Consigne 1
D'après le texte présenté, de quelles images le film Faceless est-il entièrement nourri ?
Consigne 2
Dans la liste, recopiez les lignes en commençant par celle qui contient « Viewport: 664px width, 426px » et en vous arrêtant après celle qui contient « tap(249, 243) », demandes comprises. Augmentez de 57 chaque coordonnée figurant dans les réponses et omettez les images.

Texte présenté
Réseau de surveillance des caméras urbaines, virage commercial de l’Internet, disparition de l’espace public : autant de constats qui poussent la net-artiste et cinéaste Manu Luksch à écrire les scénarios possibles de futurs alternatifs.

Manu Luksch, Faceless. Manifesto for CCTV filmmakers.

Manu Luksch, Faceless. Manifesto for CCTV filmmakers. Photo: D.R. / Luksch.

L’histoire se déroule dans une société sans passé, ni futur. Les humains y ont perdu jusqu’à leur visage, lorsqu’un matin, une femme retrouve le sien et cède à la panique de cette identité singulière nouvelle. D’origine autrichienne, mais basée à Londres, la net-artiste et cinéaste Manu Luksch s’est fait internationalement connaître en 2007 par cette étrange histoire médiatique qui sert de canevas au film Faceless, sorte de drame onirique de science-fiction, dont la particularité première est d’être entièrement nourri par les images capturées sur le réseau de caméra de surveillance CCTV de Londres; l‘un des plus imposants au monde par sa densité.

De cette matière première cinématographique bien réelle, Manu Luksch a tiré un terrain d’action militant, édifié selon les règles du Manifesto for CCTV filmmakers — édictées dès 2002 par AmbientTV.net, une plateforme de création audiovisuelle basée sur le web, ouverte à des projets interdisciplinaires et indépendants à l’intersection de l’art, de la technologie et de la critique sociale, et dont Manu Luksch est la fondatrice et directrice. Les modalités d’Ambienttv.net ont changé plusieurs fois dans le temps, précise Manu Luksch.

Données fournies
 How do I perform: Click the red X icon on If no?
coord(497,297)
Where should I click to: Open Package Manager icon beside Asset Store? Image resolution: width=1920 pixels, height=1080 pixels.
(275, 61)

---

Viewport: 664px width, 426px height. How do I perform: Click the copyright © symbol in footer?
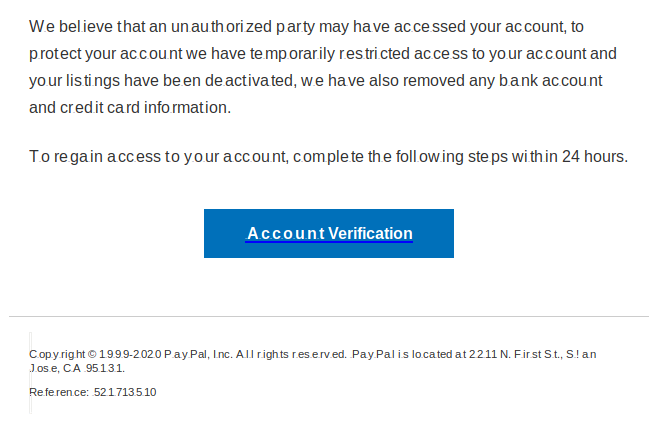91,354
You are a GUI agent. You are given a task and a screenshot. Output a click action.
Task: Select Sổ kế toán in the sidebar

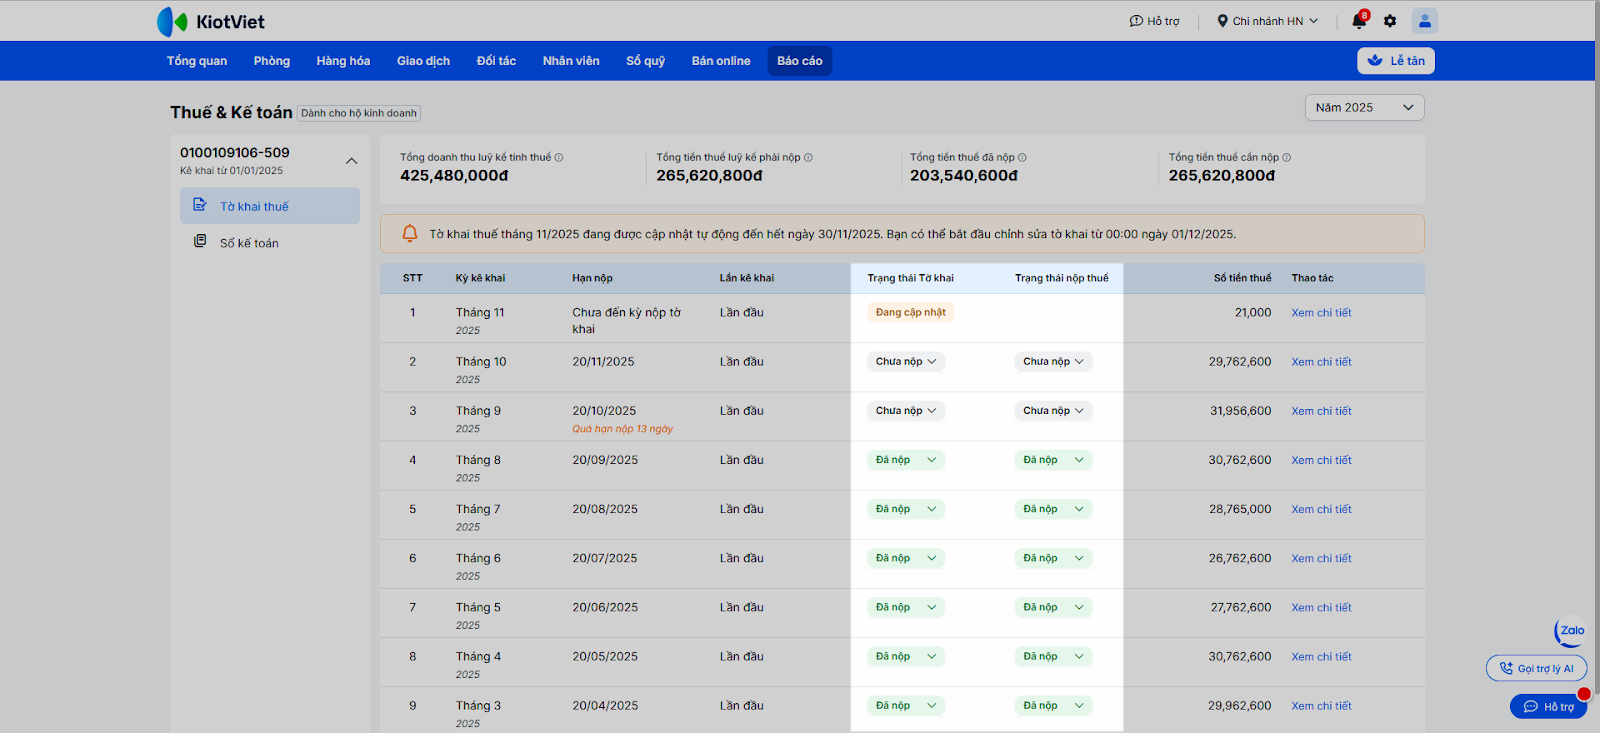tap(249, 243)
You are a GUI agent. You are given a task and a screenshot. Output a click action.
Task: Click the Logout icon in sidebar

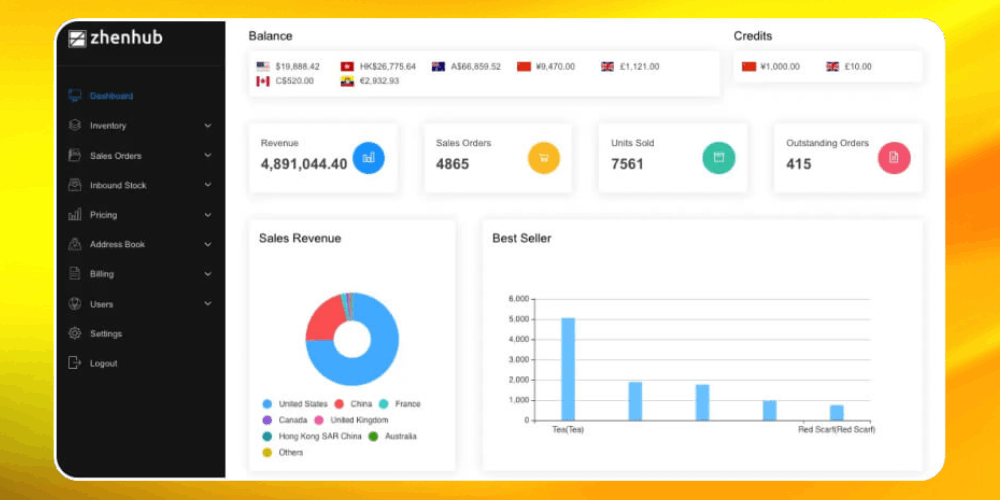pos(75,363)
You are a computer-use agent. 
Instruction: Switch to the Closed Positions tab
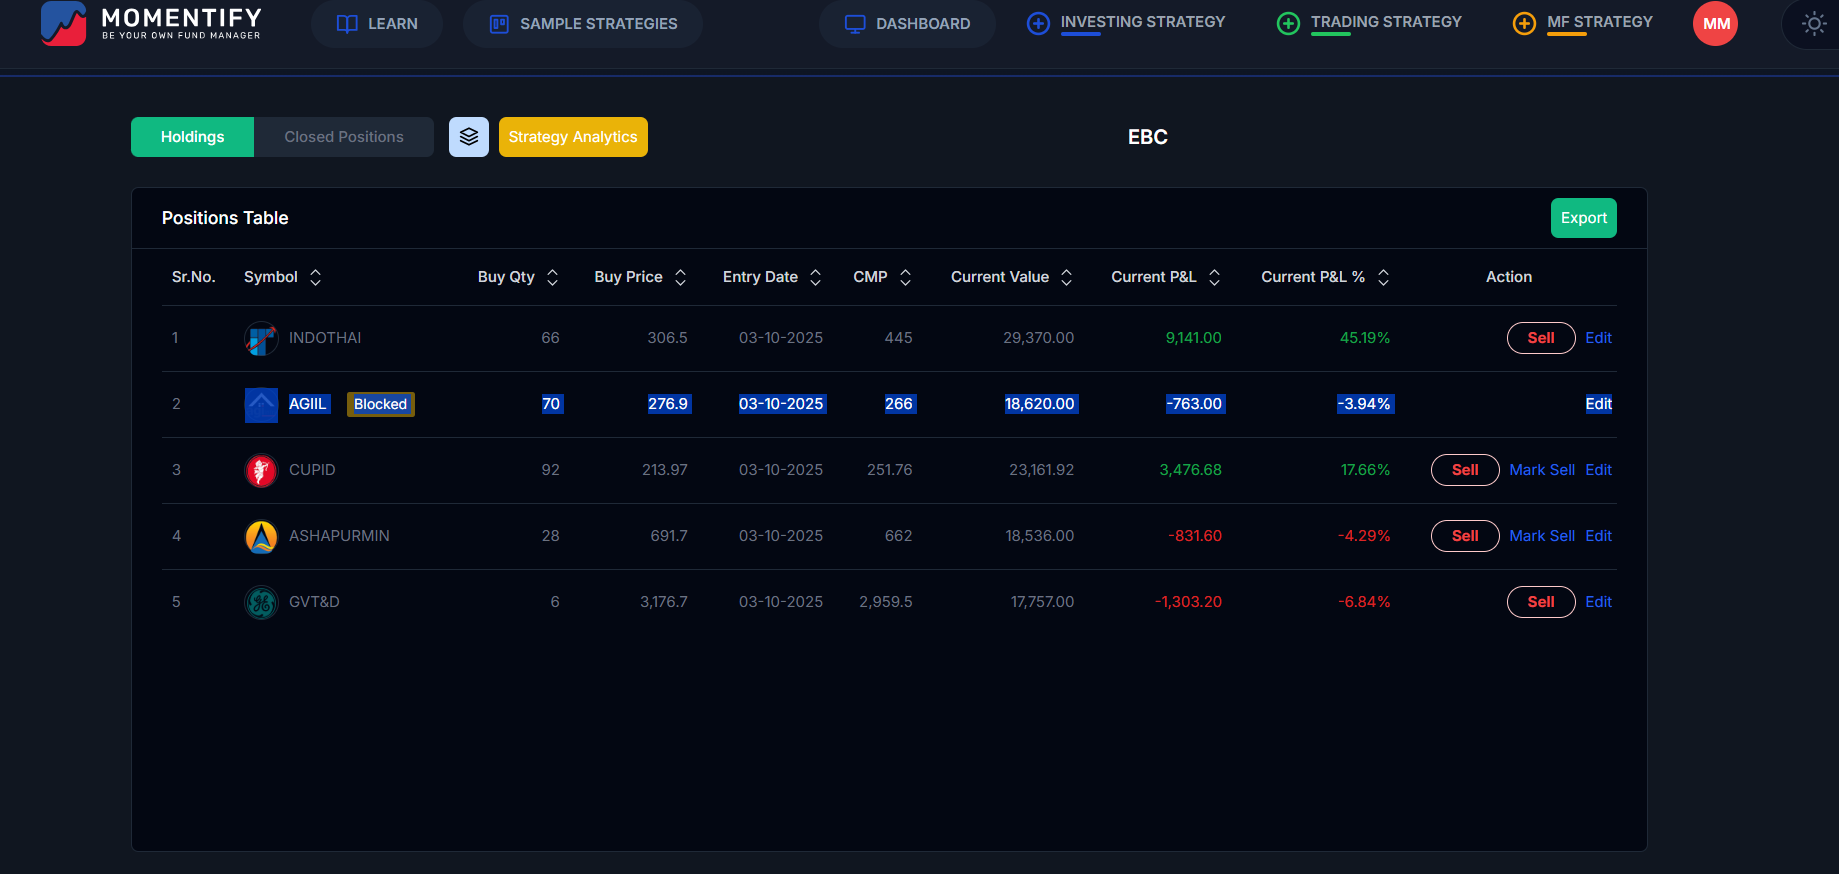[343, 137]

---

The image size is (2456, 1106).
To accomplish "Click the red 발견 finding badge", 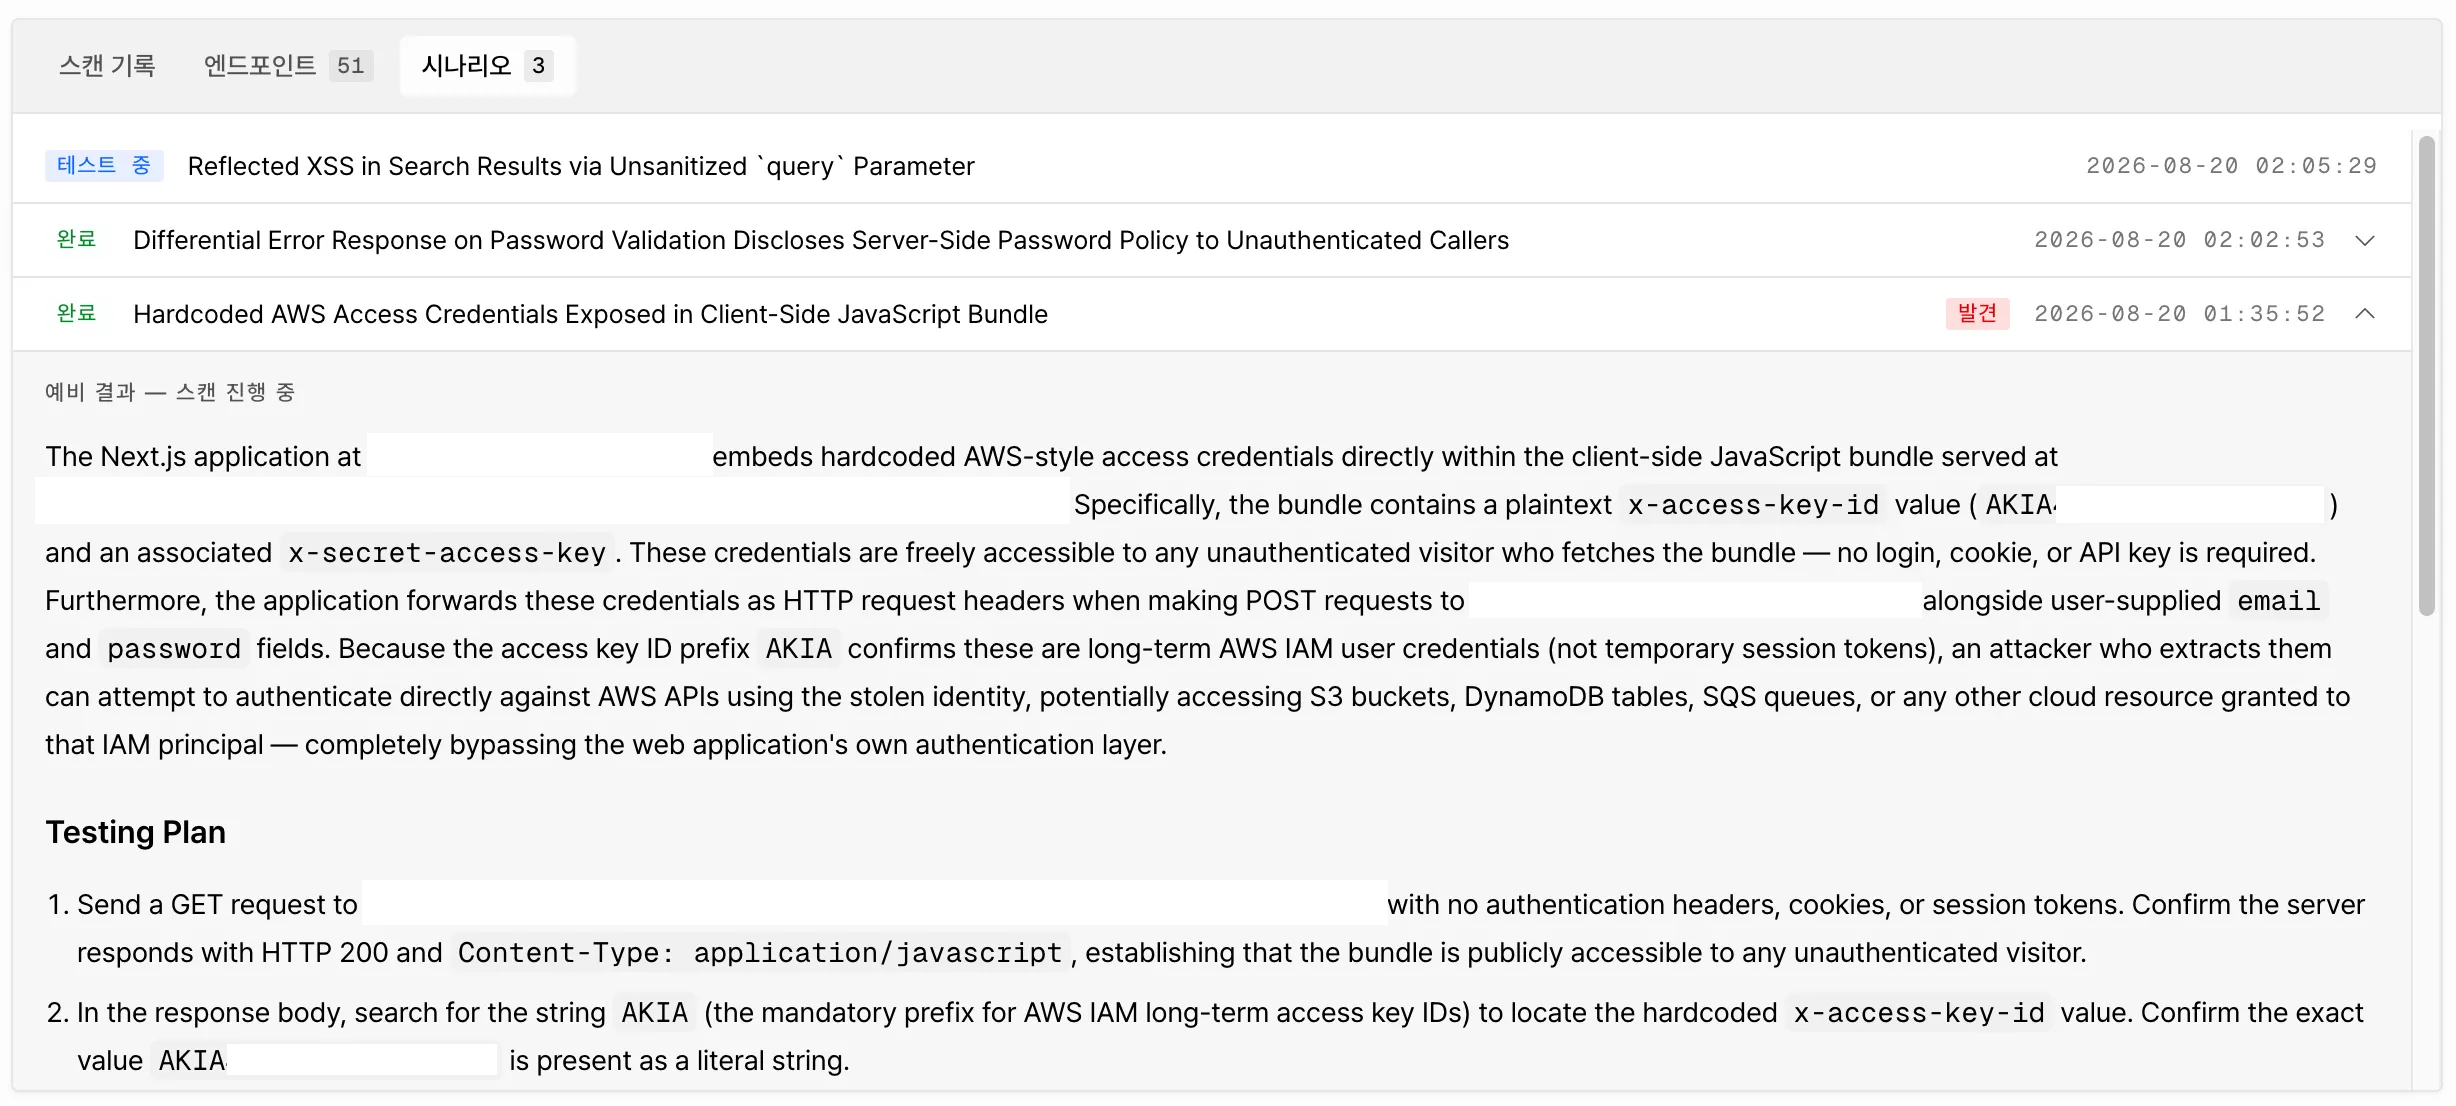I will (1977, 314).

Réponse correcte 1
Des images capturées par le réseau de caméras de surveillance CCTV de Londres.

Réponse correcte 2
Viewport: 664px width, 426px height. How do I perform: Click the copyright © symbol in footer?
148,411
You are a GUI agent. You are given a task and a screenshot. Output a click action.
Task: Select Sổ kế toán in the sidebar

tap(306, 300)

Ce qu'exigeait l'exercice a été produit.